Autorschaft und Freiheit

Jeder Autor macht sich Gedanken über die mögliche Aufnahme des Buches, an dem er gerade schreibt. Das kann bei dem einen Autor die naheliegende Frage nach dem möglichen Verständnis und dem Interesse der Leser sein, es kann bei einem anderen Autor aber auch die Sorge um die Folgen sein, die das Geschriebene für ihn haben könnte. Da gibt es große Unterschiede zwischen den Autoren, aber auch zwischen den Staaten, in denen sie schreiben. In Deutschland etwa würde kein Autor angeklagt werden, weil er gegen das Deutschtum hetze, aber er könnte angeklagt werden, wenn er die Opfer des Deutschtums leugnete. In der Türkei wiederum ist es seit jeher riskant über den Massenmord an den Armeniern zu schreiben. Hrant Dink hat dafür mit seinem Leben bezahlt. Er wurde 2007 auf offener Straße ermordet.

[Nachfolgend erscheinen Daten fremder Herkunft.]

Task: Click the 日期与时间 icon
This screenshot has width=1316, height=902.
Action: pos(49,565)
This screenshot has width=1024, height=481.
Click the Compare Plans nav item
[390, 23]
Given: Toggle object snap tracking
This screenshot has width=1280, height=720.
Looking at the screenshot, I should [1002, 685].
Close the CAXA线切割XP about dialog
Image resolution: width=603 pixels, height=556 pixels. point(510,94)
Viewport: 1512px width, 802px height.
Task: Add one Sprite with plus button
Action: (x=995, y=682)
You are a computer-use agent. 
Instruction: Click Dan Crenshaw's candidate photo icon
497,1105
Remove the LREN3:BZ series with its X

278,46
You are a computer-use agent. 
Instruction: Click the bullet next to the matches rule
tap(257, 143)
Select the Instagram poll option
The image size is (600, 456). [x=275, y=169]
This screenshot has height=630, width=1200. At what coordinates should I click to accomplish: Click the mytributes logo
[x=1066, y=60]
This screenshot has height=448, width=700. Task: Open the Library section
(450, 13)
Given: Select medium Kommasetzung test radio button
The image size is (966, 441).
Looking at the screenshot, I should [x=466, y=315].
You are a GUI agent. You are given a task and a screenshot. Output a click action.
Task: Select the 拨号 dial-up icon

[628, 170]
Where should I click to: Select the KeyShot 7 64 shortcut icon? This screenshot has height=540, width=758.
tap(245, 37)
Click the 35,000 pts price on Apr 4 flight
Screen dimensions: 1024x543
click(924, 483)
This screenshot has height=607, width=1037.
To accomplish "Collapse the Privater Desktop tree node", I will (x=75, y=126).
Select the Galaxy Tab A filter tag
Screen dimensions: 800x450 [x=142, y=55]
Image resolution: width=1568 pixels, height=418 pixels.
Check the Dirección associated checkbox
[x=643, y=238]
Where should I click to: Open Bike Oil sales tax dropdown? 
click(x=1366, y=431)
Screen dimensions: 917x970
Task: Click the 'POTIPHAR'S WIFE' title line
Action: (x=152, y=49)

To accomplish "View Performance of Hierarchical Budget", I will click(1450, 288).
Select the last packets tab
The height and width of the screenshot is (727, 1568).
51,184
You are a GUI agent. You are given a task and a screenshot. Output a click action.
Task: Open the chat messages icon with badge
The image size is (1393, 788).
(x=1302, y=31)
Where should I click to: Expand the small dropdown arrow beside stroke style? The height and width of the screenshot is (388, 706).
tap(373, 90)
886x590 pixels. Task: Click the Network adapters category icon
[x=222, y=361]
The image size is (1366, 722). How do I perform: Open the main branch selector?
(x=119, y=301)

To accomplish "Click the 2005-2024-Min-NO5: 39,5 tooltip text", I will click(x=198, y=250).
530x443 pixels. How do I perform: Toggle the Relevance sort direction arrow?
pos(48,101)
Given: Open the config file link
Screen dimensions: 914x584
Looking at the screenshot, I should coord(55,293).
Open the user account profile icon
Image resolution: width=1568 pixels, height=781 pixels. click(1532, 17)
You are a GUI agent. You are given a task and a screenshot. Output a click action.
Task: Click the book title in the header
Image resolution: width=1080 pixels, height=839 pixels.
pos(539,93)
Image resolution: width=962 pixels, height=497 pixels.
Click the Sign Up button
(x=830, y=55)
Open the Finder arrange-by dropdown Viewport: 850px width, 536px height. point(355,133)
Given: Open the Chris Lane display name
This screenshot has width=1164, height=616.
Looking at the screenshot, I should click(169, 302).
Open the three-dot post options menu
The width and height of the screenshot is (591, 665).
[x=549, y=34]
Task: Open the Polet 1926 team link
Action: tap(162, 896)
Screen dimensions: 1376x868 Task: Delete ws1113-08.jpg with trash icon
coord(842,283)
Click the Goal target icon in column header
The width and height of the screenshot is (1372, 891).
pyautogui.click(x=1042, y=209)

Das Risiko ist für Schreibende in der Türkei mittlerweile noch beträchtlich gestiegen. Als die Zeitschrift Cumhuriyet im Herbst 2015 Beweise vorlegte, dass der türkische Geheimdienst Waffen an Rebellen in Syrien geliefert hat, wurden der Chefredakteur Can Dündar und der Leiter des Hauptstadtbüros Erdem Gül wegen des Verdachts der Spionage, der Mitgliedschaft in einer terroristischen Vereinigung und der Verbreitung von Staatsgeheimnissen festgenommen. Auf Anordnung des türkischen Verfassungsgerichts wurde die Untersuchungshaft nach ein paar Monaten aufgehoben, was Can Dündar Gelegenheit bot, nach Deutschland zu fliehen. Um ihn zur Rückkehr zu zwingen, hat man seiner Frau den Pass entzogen.
Dort wo es gefahrenreicher ist, über bestimmte Themen zu schreiben, bekommen mutige Autoren für die Leser schnell eine Vorbildfunktion und sie geraten in eine politische Rolle, ob sie es wollen oder nicht. Ich hatte das Glück, ein Jahr vor seinem Tod Vaclav Havel zu treffen. Der Lohn, den er für seine Selbstachtung und sein Beharrungsvermögen gegenüber seinen Peinigern letztlich doch noch bekommen hat, war groß und verdient. Er war zum Helden einer Generation geworden, der es gelungen war, einen erfolgreichen Aufstand gegen die Unterdrückung des freien Wortes zu führen. Havel hatte das Angebot des österreichischen Bundeskanzlers Bruno Kreisky gehabt, nach Österreich auszuwandern und in Sicherheit zu leben. Viele seiner Charta-77-Freunde haben von diesem Angebot Gebrauch gemacht. Doch Havel sagte, er sei Tscheche und er wolle es nicht zulassen, dass andere Tschechen ihn aus seinem Land vertreiben. Er zog es vor ins Gefängnis zu gehen und dort seine „Briefe an Olga“ zu schreiben.
Das Merkwürdige an der Freiheit ist, dass sie ihre wahre Bedeutung erst dann bekommt, wenn man sie nicht hat. Man kann von niemandem verlangen, ein Held zu werden, aber man darf von allen, denen das freie Wort zur Verfügung steht, erwarten, dass sie dessen Grundlagen verteidigen und sich für die verfolgten Kollegen einsetzen. In den Reihen der weltweit 144 PEN-Zentren kann man das nicht nur erwarten, dort haben sich die Mitglieder sogar mit ihrer Unterschrift verpflichtet, „jeder Art der Unterdrückung der freien Meinungsäußerung in ihrem Lande, in der Gemeinschaft, in der sie leben, und wo immer möglich auch weltweit entgegenzutreten“.